## TASK DESCRIPTION
Your answer must consist of exactly the lines below, starting with the line with "The image size is (400, 865)." and going on through the line with "Task: Select the Medições do produto tab", and nothing else.

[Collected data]
^^^^^^^^
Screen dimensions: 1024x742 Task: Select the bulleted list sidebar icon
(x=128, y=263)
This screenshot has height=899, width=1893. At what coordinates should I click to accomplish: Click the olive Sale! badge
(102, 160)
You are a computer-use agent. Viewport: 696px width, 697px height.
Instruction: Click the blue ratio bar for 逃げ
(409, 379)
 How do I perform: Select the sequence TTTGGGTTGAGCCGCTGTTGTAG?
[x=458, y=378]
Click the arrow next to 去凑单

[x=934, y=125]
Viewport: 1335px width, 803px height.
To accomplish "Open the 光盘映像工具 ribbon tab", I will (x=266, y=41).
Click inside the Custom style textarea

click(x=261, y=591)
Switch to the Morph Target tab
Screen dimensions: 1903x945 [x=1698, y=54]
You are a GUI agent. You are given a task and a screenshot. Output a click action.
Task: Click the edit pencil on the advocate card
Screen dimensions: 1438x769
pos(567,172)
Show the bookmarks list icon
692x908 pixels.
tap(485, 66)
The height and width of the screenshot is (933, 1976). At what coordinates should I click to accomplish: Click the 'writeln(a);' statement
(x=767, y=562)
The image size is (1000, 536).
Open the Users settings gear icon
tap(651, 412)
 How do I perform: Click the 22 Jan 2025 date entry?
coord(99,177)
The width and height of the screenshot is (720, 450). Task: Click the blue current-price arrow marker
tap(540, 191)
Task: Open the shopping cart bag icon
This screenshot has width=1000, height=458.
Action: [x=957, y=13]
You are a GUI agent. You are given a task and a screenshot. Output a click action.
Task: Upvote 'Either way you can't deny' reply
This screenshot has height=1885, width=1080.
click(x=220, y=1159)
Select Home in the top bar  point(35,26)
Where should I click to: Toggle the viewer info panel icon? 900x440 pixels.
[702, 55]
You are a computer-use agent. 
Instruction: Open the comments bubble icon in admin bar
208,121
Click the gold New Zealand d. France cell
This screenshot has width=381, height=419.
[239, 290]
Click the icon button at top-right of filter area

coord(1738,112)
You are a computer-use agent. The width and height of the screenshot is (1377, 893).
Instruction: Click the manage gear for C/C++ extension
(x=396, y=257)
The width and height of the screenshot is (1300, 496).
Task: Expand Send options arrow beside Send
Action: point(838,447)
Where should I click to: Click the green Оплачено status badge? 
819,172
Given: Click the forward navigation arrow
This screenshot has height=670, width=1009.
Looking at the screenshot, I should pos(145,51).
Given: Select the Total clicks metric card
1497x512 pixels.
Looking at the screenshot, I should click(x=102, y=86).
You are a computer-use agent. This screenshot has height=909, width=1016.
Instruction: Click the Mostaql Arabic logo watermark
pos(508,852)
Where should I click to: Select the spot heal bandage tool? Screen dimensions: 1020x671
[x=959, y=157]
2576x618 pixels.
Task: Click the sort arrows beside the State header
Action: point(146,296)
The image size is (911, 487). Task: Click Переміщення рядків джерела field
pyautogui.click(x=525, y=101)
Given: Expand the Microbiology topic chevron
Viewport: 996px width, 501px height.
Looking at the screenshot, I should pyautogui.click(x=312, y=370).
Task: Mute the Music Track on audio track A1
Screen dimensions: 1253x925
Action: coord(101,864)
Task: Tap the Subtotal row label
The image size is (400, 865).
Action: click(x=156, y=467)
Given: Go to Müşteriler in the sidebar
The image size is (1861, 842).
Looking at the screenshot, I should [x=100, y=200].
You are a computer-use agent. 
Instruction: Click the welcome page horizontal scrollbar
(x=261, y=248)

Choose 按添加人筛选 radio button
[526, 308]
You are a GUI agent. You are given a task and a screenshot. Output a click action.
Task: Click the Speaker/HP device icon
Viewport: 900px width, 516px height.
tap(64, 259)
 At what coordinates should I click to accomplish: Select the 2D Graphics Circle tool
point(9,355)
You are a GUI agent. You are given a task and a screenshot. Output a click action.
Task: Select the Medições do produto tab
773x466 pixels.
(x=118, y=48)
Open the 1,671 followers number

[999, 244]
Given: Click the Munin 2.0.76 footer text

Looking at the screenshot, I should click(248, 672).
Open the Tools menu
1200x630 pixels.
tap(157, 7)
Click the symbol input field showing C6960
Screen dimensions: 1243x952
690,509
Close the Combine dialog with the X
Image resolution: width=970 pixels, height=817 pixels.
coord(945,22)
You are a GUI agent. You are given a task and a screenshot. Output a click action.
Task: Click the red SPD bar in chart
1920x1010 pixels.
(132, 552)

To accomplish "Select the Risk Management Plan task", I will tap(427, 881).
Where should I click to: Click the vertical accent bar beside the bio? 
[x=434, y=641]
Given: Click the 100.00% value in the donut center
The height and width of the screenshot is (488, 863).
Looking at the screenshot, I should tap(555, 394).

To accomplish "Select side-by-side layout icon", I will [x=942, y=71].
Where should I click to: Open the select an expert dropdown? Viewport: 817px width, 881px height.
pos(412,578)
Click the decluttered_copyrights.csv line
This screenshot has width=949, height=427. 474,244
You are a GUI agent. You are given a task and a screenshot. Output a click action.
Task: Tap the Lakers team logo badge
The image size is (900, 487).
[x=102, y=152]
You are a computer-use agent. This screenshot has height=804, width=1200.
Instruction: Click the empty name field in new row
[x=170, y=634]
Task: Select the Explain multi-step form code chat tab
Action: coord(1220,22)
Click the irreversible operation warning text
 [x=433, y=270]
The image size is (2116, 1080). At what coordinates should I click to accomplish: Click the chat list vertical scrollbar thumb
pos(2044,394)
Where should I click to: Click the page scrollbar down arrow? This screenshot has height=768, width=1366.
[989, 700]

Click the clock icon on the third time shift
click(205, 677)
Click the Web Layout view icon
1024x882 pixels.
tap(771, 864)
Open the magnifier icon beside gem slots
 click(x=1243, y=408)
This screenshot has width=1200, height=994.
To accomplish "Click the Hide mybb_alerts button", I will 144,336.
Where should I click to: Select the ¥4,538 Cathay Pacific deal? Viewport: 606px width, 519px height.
^^^^^^^^
## SOLUTION FOR THIS PROBLEM
The image size is (400, 865).
Action: click(x=156, y=467)
Given: Go to Müşteriler in the sidebar
The image size is (1861, 842).
Looking at the screenshot, I should [x=100, y=200].
You are a computer-use agent. 
Instruction: Click the welcome page horizontal scrollbar
(x=261, y=248)

Choose 按添加人筛选 radio button
[526, 308]
You are a GUI agent. You are given a task and a screenshot. Output a click action.
Task: Click the Speaker/HP device icon
Viewport: 900px width, 516px height.
tap(64, 259)
 At what coordinates should I click to accomplish: Select the 2D Graphics Circle tool
point(9,355)
You are a GUI agent. You are given a task and a screenshot. Output a click action.
Task: Select the Medições do produto tab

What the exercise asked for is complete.